The Hydrak gearbox and Fangio's last Formula 1 race
03/26/2012
I had no intention of going out again after dark when, after dinner with his wife Beba at the Hotel Lion d'Or on Place Drouet d'Erlon in Reims, Fangio suggested to me (and I searched my memory to see who could have come up with the idea of dining [and paying] there - anyway, of the three of us, I could least afford it): "Let's go to the garage to see if (Guerrino) Bertocchi has found the 300 extra revs my Maserati was missing this afternoon".
We both left the hotel while Beba withdrew. Outside was the car I had driven from Stuttgart to see this race. It was a Mercedes-Benz 220 Hydrak. I gave Juan the keys, he sat down and I began to explain to him how this vehicle - without a clutch pedal! - worked.
Juan got behind the wheel and saw that one pedal was the essential gas pedal and the other, wider one, was the brake, as in most North American cars. "Look here!" said 'El Chueco' (the crooked-legged one).
I explained to him that instead of a clutch pedal, you simply use your hand to operate the gearshift on the steering wheel. This lever seemed to be like the others, but it had some play, as if it had been badly adjusted or worn out.
"As soon as you touch the lever, the clutch plates separate," I told him. "You pull the lever and select the desired gear. But then you have to let go quickly so that the clutch engages".
Whereupon he asked me: "Did you know that we had developed such a system at Mercedes-Benz in 1955 in order to be able to install it in the racing cars of the following season (1956)? But this project was surprisingly withdrawn. So this is the first time I've driven a car with this mechanism."

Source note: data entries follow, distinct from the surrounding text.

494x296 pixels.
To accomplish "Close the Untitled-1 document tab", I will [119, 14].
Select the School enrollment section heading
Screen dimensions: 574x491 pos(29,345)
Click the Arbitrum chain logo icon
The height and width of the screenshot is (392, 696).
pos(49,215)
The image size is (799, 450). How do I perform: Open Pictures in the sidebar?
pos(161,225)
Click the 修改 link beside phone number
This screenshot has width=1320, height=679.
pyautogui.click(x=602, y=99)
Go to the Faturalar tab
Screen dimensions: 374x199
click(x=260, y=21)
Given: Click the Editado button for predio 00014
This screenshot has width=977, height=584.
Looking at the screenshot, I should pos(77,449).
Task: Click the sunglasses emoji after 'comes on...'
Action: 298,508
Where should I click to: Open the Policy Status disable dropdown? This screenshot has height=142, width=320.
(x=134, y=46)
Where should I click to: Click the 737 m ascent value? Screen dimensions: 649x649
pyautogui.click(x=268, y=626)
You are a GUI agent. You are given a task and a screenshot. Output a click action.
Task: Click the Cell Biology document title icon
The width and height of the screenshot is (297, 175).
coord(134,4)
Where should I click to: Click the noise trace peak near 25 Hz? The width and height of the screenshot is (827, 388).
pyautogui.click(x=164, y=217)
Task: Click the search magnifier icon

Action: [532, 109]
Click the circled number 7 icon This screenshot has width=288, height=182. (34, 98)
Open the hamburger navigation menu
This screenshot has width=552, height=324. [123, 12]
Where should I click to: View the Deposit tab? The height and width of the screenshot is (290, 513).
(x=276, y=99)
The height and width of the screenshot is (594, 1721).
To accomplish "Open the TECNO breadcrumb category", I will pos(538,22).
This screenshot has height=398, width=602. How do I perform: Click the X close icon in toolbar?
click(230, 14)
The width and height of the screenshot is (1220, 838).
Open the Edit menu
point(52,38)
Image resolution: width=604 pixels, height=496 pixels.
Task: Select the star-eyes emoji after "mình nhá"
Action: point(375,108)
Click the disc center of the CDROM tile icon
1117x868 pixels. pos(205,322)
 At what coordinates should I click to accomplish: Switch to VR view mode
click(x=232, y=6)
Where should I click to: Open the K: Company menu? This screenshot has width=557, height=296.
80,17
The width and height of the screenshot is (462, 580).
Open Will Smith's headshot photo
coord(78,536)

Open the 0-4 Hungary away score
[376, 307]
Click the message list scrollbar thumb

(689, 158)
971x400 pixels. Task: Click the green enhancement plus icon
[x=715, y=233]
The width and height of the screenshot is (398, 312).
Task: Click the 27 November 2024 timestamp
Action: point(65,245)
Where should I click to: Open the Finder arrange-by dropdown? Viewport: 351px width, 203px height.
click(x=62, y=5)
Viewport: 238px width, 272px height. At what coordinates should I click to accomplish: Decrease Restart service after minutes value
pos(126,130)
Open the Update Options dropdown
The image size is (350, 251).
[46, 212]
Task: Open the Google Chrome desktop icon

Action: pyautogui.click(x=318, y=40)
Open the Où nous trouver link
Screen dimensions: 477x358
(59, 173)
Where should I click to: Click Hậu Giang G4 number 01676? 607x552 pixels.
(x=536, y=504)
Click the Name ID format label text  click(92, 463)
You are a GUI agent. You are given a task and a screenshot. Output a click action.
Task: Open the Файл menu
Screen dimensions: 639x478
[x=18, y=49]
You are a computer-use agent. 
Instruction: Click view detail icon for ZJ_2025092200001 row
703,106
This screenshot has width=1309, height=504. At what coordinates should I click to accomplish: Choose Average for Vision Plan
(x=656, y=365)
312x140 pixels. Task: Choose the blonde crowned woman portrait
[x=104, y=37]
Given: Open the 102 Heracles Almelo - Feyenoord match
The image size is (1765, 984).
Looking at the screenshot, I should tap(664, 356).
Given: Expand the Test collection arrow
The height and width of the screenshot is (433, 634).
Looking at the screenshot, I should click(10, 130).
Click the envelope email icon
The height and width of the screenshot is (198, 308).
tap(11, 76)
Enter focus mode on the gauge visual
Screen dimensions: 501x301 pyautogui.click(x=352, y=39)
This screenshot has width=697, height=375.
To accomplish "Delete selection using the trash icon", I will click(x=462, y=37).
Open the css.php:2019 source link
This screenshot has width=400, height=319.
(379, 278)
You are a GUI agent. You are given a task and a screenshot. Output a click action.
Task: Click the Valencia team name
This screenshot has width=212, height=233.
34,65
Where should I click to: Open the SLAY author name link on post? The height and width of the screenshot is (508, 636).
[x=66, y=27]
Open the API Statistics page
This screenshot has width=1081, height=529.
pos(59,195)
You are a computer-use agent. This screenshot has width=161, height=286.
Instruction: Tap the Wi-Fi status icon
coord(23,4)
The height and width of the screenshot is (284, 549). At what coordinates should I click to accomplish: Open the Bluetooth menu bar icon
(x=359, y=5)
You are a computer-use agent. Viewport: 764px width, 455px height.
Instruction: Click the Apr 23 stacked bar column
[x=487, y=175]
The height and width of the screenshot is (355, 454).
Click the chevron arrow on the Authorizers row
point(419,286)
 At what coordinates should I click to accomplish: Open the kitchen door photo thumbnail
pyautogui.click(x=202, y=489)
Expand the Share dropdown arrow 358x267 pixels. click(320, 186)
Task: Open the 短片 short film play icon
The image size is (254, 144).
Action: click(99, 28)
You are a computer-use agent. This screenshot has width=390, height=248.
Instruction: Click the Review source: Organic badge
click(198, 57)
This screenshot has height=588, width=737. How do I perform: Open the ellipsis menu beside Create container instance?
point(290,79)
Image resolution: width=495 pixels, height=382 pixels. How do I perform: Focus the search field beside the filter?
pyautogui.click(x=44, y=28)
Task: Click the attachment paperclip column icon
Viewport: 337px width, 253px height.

Of course I didn't know that. Fangio set the car in motion in the direction of the Maserati workshop. He drove at a leisurely pace, not because it was already dark, but because he always drove slowly in traffic: "Imagine I was involved in a traffic accident..." he once said.
Fangio was already a five-time world champion, but the current season had started badly for him. With the car he was driving and the competitors he was up against - some 15 or 20 years younger than him - a sixth title would not be easy to achieve.
In the workshop where the mechanics were located, calm and optimism prevailed. Bertocchi, the heavyweight mechanic who held Pasta in the highest esteem, had already solved the engine problem.
We returned to the hotel within about half an hour and Fangio went to bed to get some rest. The following day's race, the Grand Prix de France, would put him to the test. And Juan was already 47 years old!
So it was July 5, 1958, the eve of the Grand Prix, which would be Fangio's last race. Hawthorn won in the Ferrari at 201 km/h, and Fangio finished fourth, two and a half minutes behind, and - that's right - driving without a clutch.
Sadly, the young Musso died in an accident. Poor Luigi. He had to ride as fast as he could to keep up with the murderous pace of his teammates Hawthorn (winner), Von Trips (third) and Collins (fifth).
I was very surprised when I read in the newspaper on Monday that Fangio had announced his retirement from active (Formula 1) racing.
And I had learned some news: That the 1956 Mercedes-Benz W 196 R should have been equipped with a semi-automatic gearshift. Or rather: with a hydraulic-electromagnetic clutch in combination with a normal gearbox. The production version was also an ingenious technical solution, but Mercedes decided to abandon it shortly after it went on sale. I don't know why it never met with much interest from the general public.
The fact that the racing department in Stuttgart Untertürkheim had developed this technology, which later became known in the trade as Hydrak (for hydraulic clutch), was due to the eternal quest for the last tenth of a second.
What modern computers calculate in a matter of seconds was done freehand or with a slide rule (who still knows how to use one today?), so a racing diagram was drawn up for each race, taking into account propulsion, power (for top speed), the mass of the vehicle in running order, air resistance, rolling resistance, chassis strength, traction and grip on the track.
A diagram was drawn up that made it possible to race with optimum power input and precisely calculated gear ratios.
They even took into account the fractions of a second that the driver lost by shifting up or down, estimating it at two tenths of a second between leaving one gear and engaging the next. This applied to all racing drivers except one: Juan Manuel Fangio. This was because the technicians had found out with their time measurement that this man from Balcarce shifted gears faster than his team-mates. And twenty faster gear shifts per lap corresponded to the small matter of - two seconds! These were not exact figures, but approximate.
And it was precisely to reduce these time losses that, in collaboration with Fichtel & Sachs, the racing Hydrak was developed, a gearshift without a clutch pedal, triggered only by manually tapping the gearshift. This was what Fangio had already seen at the end of 1955. But because Mercedes-Benz gave up participation in international races, the development was used in Mercedes road vehicles.